New Delhi, Sept. 7: The “wasted” session of Parliament has prompted probably the first appeal by an Indian Prime Minister to “all right-thinking people” to stand up and ensure that democratic institutions are allowed to function.
Prime Ministers have in the past resorted to addressing the people directly in times of trouble but Manmohan Singh’s written “message to the nation” stood out for its sharpness and sense of deep hurt.
Soon after the month-long monsoon session of Parliament wound up after passing just four bills, Singh said: “We have just ended a wasted session…. This is a negation of democracy. If this thought process is allowed to gather momentum, that will be a grave violation of the norms of parliamentary politics as we have understood it.”
The Prime Minister did not mention the BJP by name, choosing to use the word “Opposition”, but parliamentary affairs minister Pawan Bansal made no bones about blaming “the old man in a hurry”, an ill-concealed reference to L.K. Advani, for the washout.
Singh stuck to the larger picture, raising fundamental questions about where the polity was headed. “This is the road to a dysfunctional politics which will only produce agitational politics and a deeply divided and disenchanted country…. I urge all right-minded Indians to stand up and unite against the forces of anarchy and disruption to secure the foundations of our hard-earned democratic and constitutional rights.”
The Prime Minister emphasised: “I feel very strongly that this is making a mockery of parliamentary democracy. We take pride in our parliamentary democracy and the tradition of free debate that it implies. Only a few months ago, during the 60th-year celebrations of our Parliament, I said that the story of the Indian Parliament is a story of India striving for freedom and dignity; for tolerance and equality; for peace and progress.”
The leading article in The Telegraph on Friday had begun with the same point: that the commemorative joint session was now a distant dream. The article, titled “Joint Action”, had also said the ruling party must “unlearn its habit of dictating affairs and the Opposition its habit of disrupting”.
But the country seems headed for one of the most acrimonious run-ups to the general election, officially scheduled two years later.
Minister Bansal poured oil into the fire by saying “the old man may be in a hurry but we have the mandate to rule for five years”.

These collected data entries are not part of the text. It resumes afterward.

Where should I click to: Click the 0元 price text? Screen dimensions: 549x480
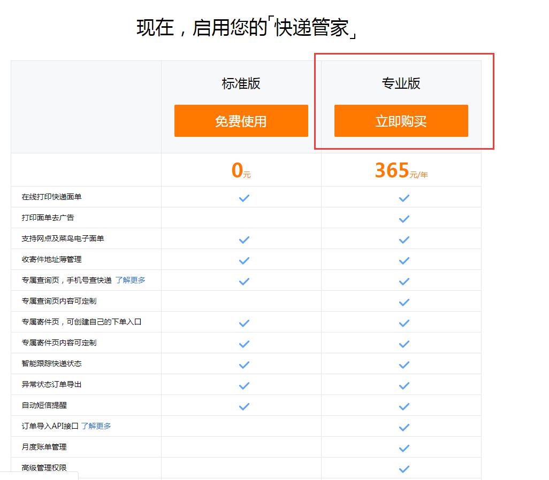coord(241,171)
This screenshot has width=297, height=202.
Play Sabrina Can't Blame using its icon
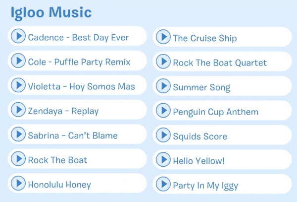(18, 135)
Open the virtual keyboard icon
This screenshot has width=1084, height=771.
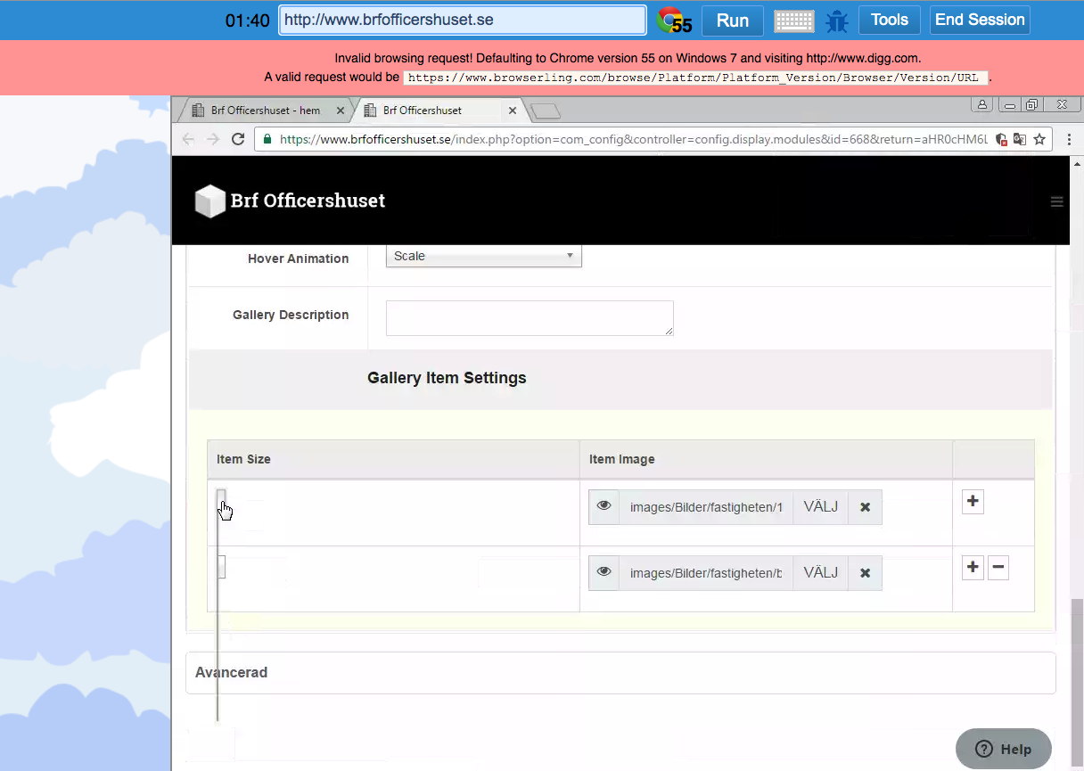tap(793, 21)
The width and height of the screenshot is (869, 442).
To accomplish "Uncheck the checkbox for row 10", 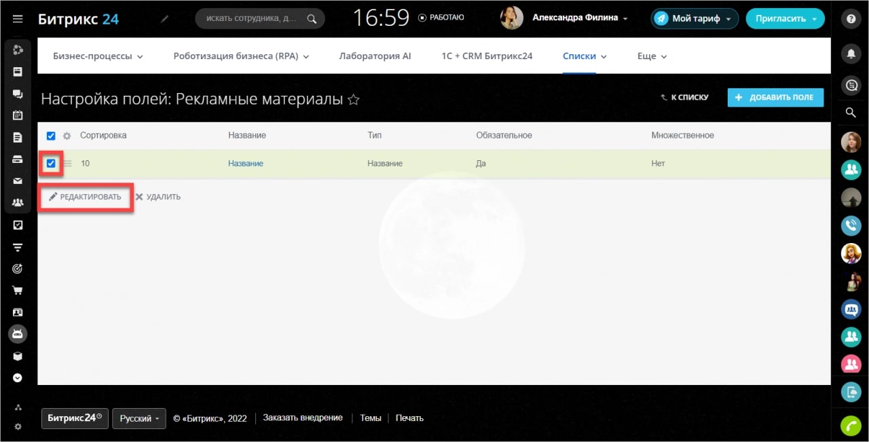I will [x=51, y=164].
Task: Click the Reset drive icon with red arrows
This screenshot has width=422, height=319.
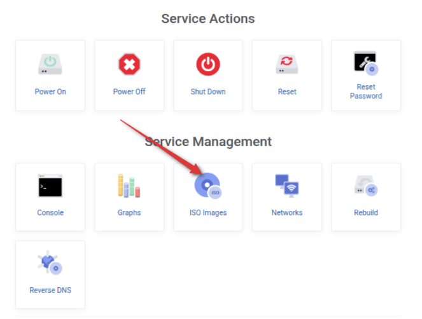Action: pyautogui.click(x=287, y=64)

Not that Bansal did not touch upon larger issues. “The baseless campaign has the genesis of fascism in it. They seemed to suggest only their writ should run and the Prime Minister must resign, in turn the government must go, which is against the democratic principle of rule by majority,” Bansal said. “The BJP is misleading the nation that its campaign is about morality but the truth is that it is born out of narrow partisan politics and lust for power.” The Prime Minister did not confine himself to lofty rhetoric. He said the issues raised in the CAG report, which “rightly or wrongly made certain allegations”, were not being swept under the carpet and whatever corrective action was necessary would be taken.
He pointed to the enormous challenges faced by the country — social, political and economic — and stressed the need for focusing energies on addressing them.

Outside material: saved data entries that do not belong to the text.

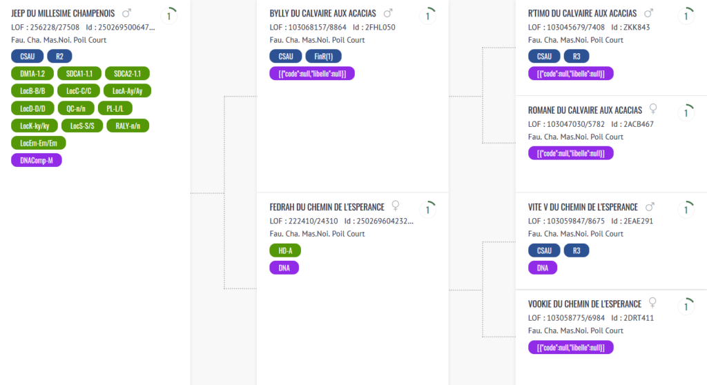Click the male icon beside JEEP DU MILLESIME CHAMPENOIS

point(127,13)
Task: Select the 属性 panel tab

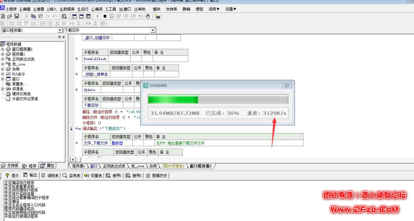Action: pos(48,166)
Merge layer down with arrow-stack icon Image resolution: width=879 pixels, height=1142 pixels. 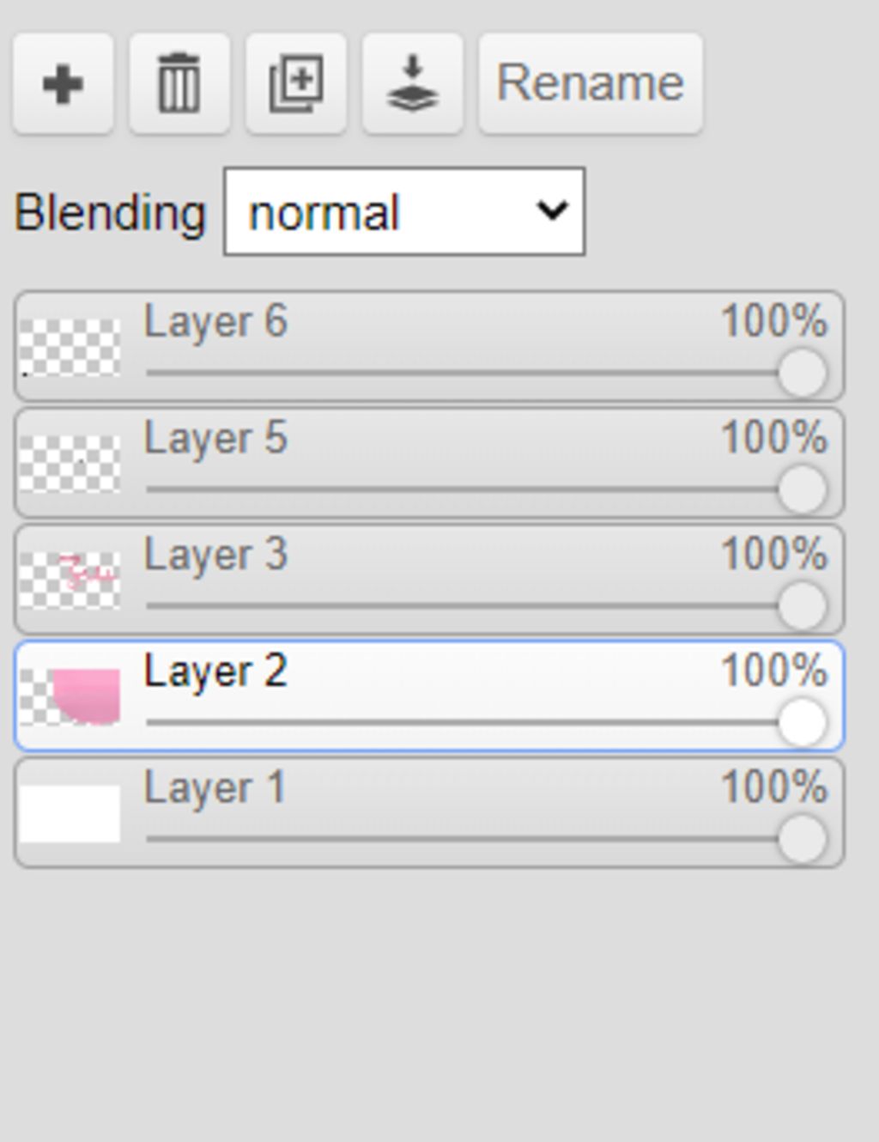pos(413,84)
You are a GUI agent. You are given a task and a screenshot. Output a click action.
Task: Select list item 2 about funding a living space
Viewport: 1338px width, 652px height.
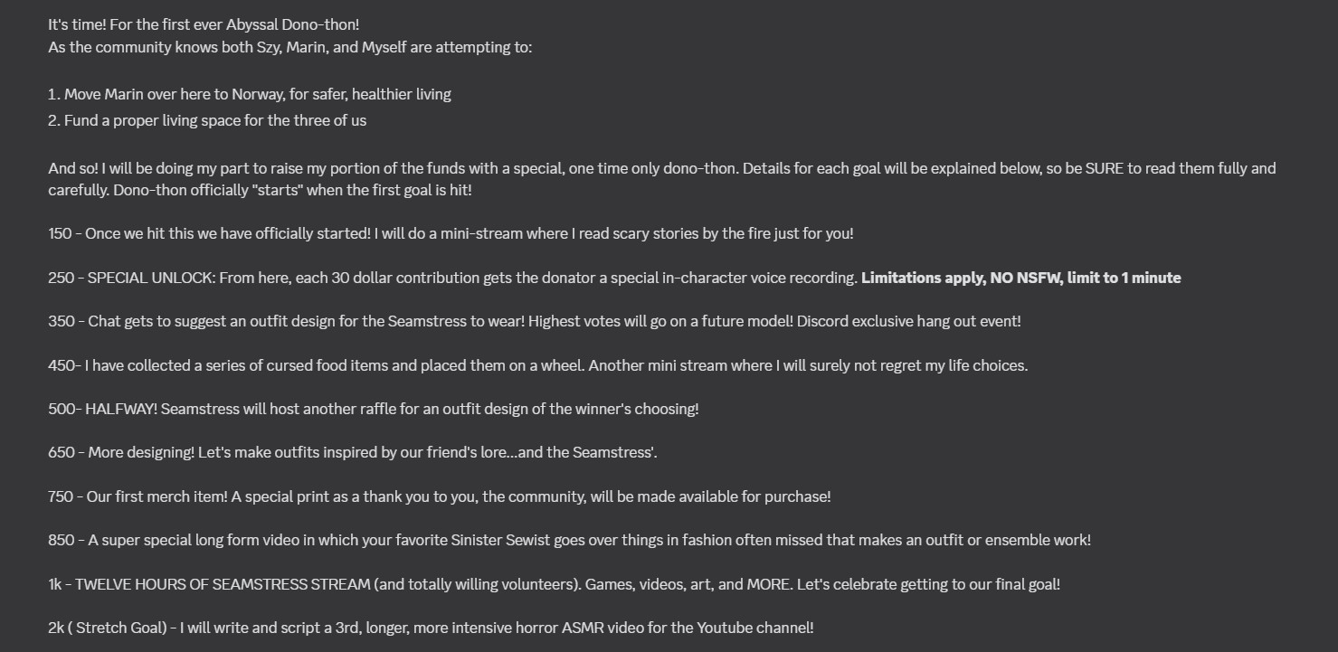(x=207, y=120)
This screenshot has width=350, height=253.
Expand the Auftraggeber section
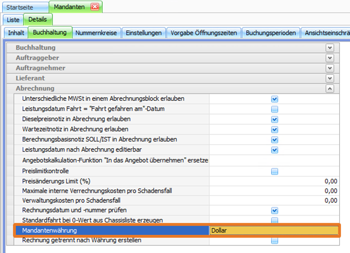[329, 58]
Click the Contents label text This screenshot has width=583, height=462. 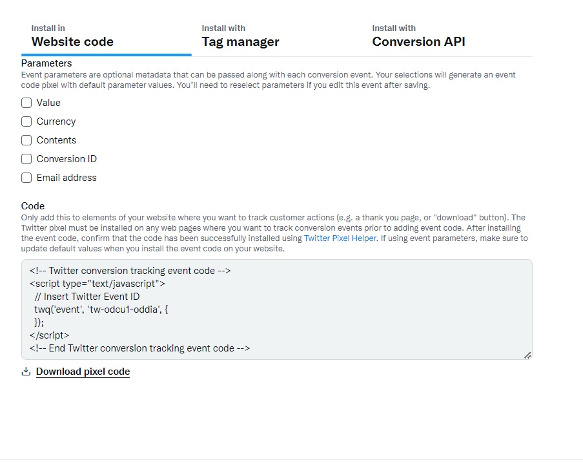tap(56, 140)
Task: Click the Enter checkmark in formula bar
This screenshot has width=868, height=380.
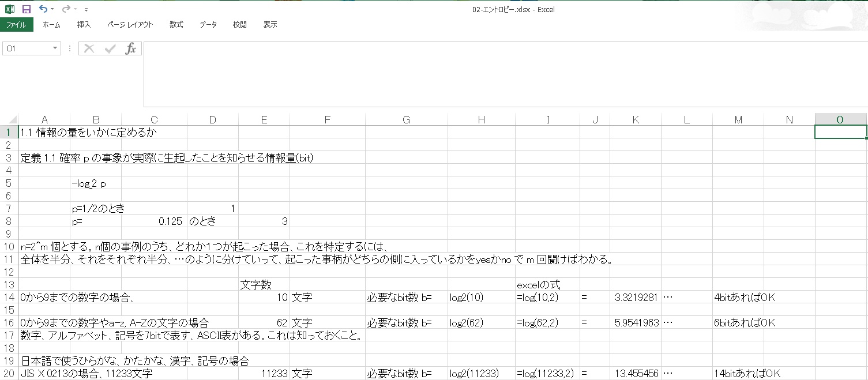Action: (x=110, y=48)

Singh, however, lamented: “We cannot do this if the government is constantly distracted by the actions of those who prefer obstruction over discussion. Those who follow this path detract from India’s prestige as the world’s largest parliamentary democracy. They are unwittingly only serving the ends of those who want to weaken the country and discredit its institutions.”

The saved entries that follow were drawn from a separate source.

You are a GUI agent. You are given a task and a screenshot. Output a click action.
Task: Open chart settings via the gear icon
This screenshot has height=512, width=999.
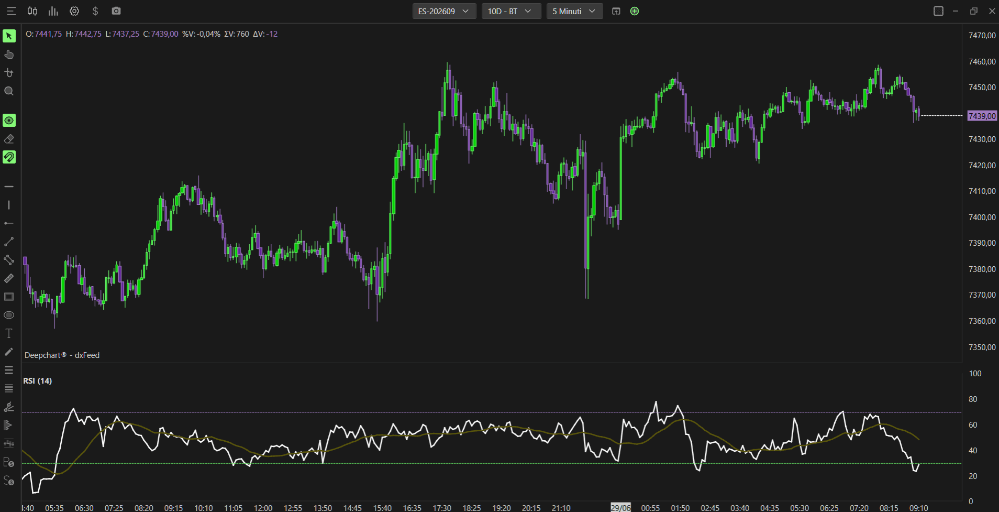coord(74,11)
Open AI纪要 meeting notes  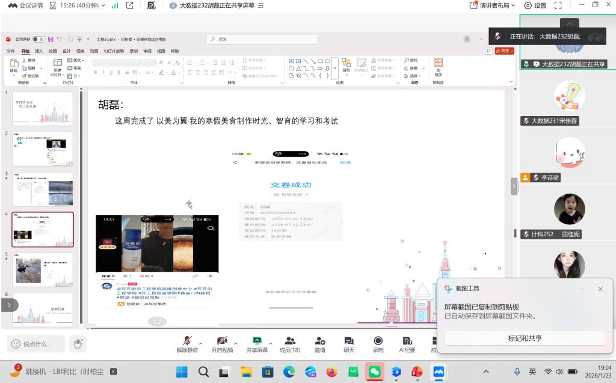(407, 342)
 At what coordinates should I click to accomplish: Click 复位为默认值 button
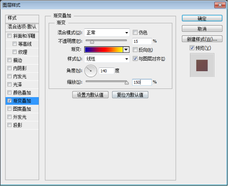pos(130,95)

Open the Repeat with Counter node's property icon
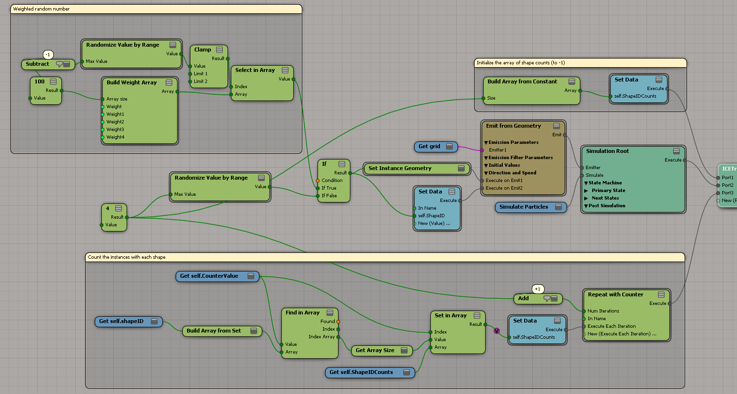tap(661, 294)

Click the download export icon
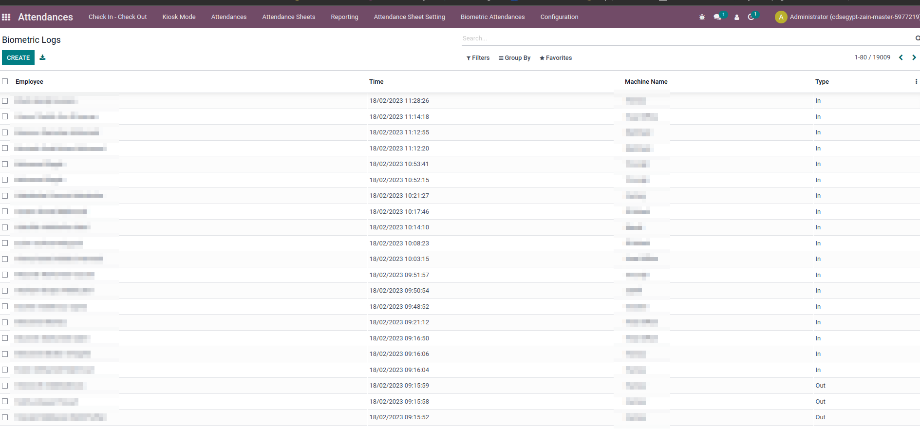[x=42, y=57]
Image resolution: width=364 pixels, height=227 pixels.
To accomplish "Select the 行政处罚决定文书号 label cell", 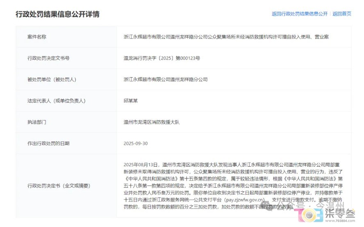I will pyautogui.click(x=48, y=58).
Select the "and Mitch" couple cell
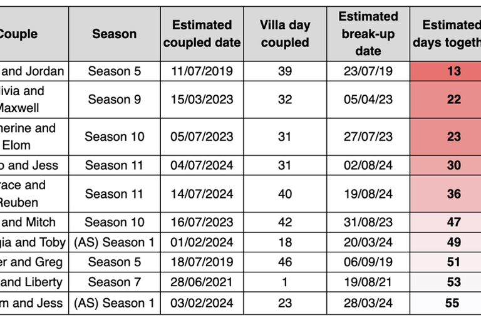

As if responding to the charges of policy paralysis and widespread criticism of his inability to take tough decisions, the Prime Minister said: “I hope Parliament can get back to business in the next session. Meanwhile, the government must act wherever it can without the benefit of parliamentary guidance. I am instructing all ministries to accelerate their consideration of critical issues where decisions are needed to get the economy moving again.”